In our study, we also observed a stronger positive association between both Yunnan–Guizhou Plateau dietary pattern and Qinghai–Tibet Plateau dietary pattern with MAFLD in rural and ethnic minority populations. A few of studies have examined the heterogeneity of the association between dietary patterns and MAFLD [46], and they did not find heterogeneity across subgroups. Researches have confirmed that higher-quality food could reduce the risk of MAFLD [47, 48]. For the rural residents and ethnic minorities, most of them lived in plateau area with relatively low-level income, which can substantially restrict the affordability and availability of high-quality food [49]. In this distinct living environment, some featured foods were consumed much more such as potato, rice, as well as red meat and animal oil. Previous researches have indicated that high intake of foods list above was positively associated with MAFLD [50,51,52]. It has been proved that the dietary culture may differ in ethnicity and socioeconomic status [53], and this might also give rising to this heterogeneity of effect. In the rural and ethnic minority region, the cooking style, way of storage and the taste of food may differ from those of their counterparts. These might also explain the heterogeneity in associations to some extent.

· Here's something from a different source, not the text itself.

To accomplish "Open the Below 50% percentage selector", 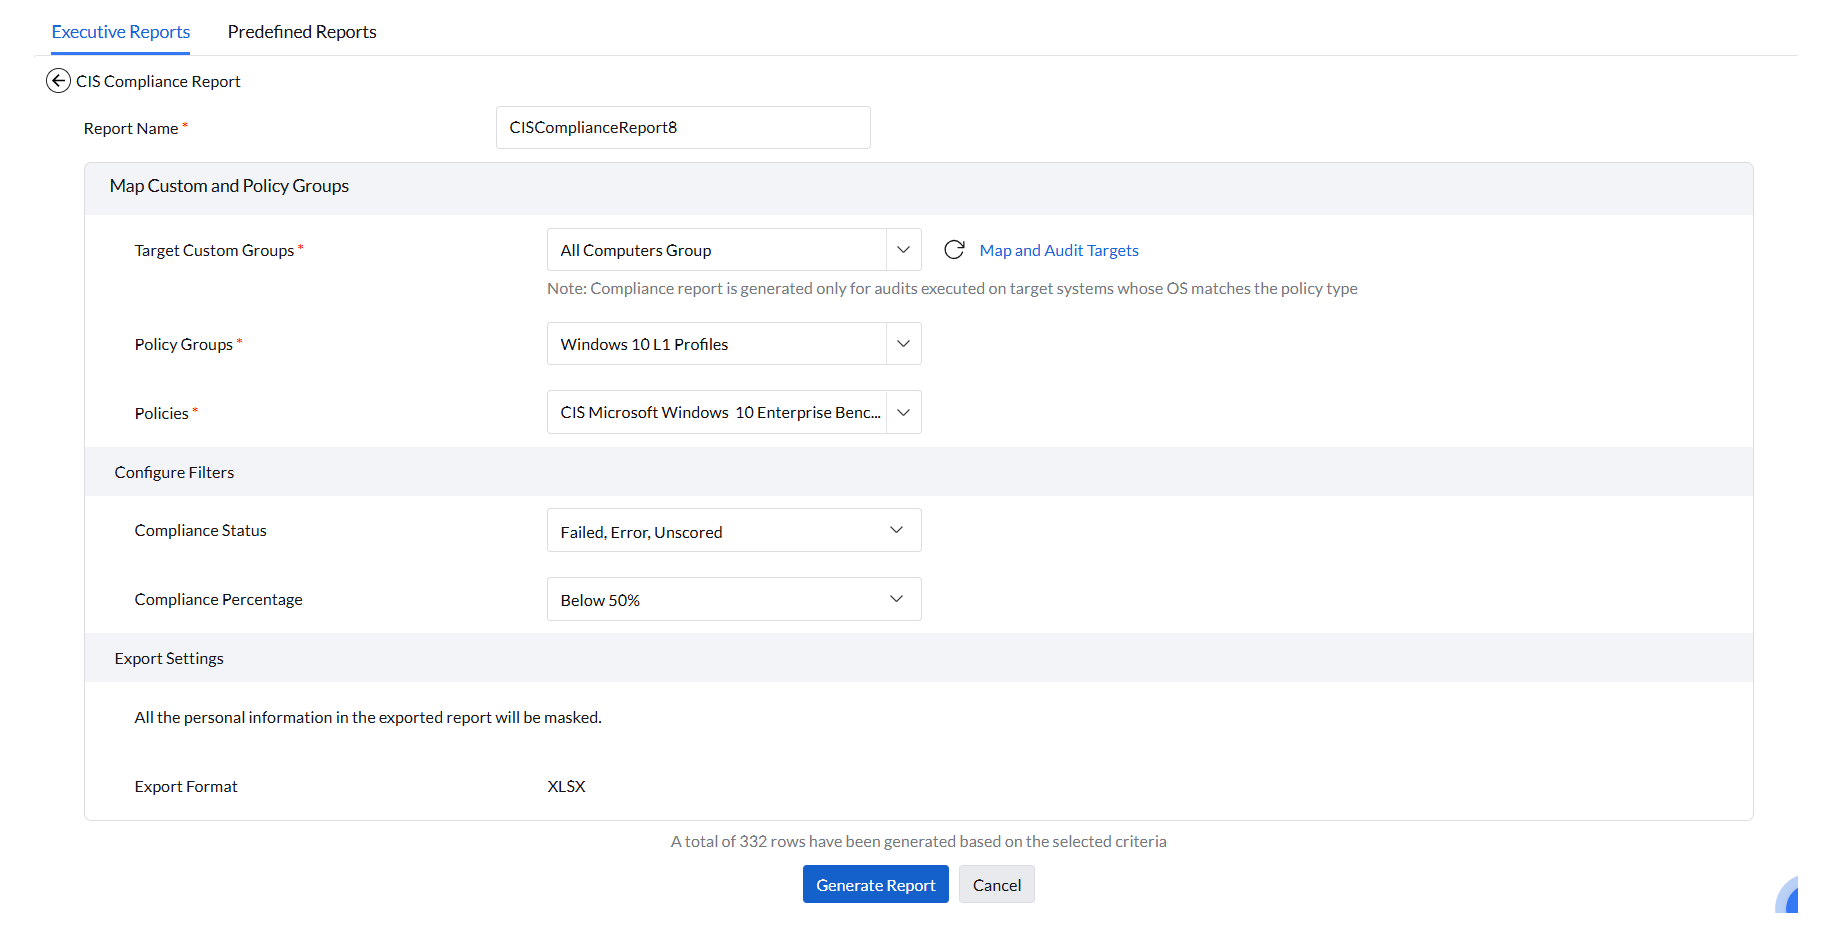I will 716,600.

This was the first and largest study to examine the associations between a posteriori DPs and MAFLD in the multi-ethnic region in western China. Our study sample consisted of multi-ethnic participants, which provided a unique opportunity to exclusively detect the relationship between dietary patterns and MAFLD in China’s multi-ethnic region. Besides, we performed the statistical analyses under the guide of the framework of causal inference, which could transparent confounder selection and effect estimation. However, there are limitations in our work. First, it was a cross-sectional study, so the association may not be causal. Second, in the assessment of MAFLD, objective indicators, including insulin and hs-CRP, were not collected for the sake of data availability, which may undermine the number of MAFLD patients. Third, the FFQ used in our study only included 13 crude food groups for feasibility. In this study, many participants were illiterate; often, they spoke different local languages and consumed distinct foods, so it is not be feasible to conduct a more detailed FFQ. Fourth, although we identified potential confounders using a DAG, residual confounders may remain.

Conclusion

In conclusion, in this study we found that both the Yunnan–Guizhou Plateau dietary pattern which is characterized by a higher intake of animal oil, rice and salt and the Qinghai–Tibet Plateau dietary pattern which is characterized by high intake of coarse grain, wheat products, potatoes and tea were positively associated with MAFLD. This may suggest the unpreferable role of salt, animal oil and high carbohydrates in the progress of MAFLD, thereby providing insights into the future dietary intervention in the multi-ethnic regions in western China.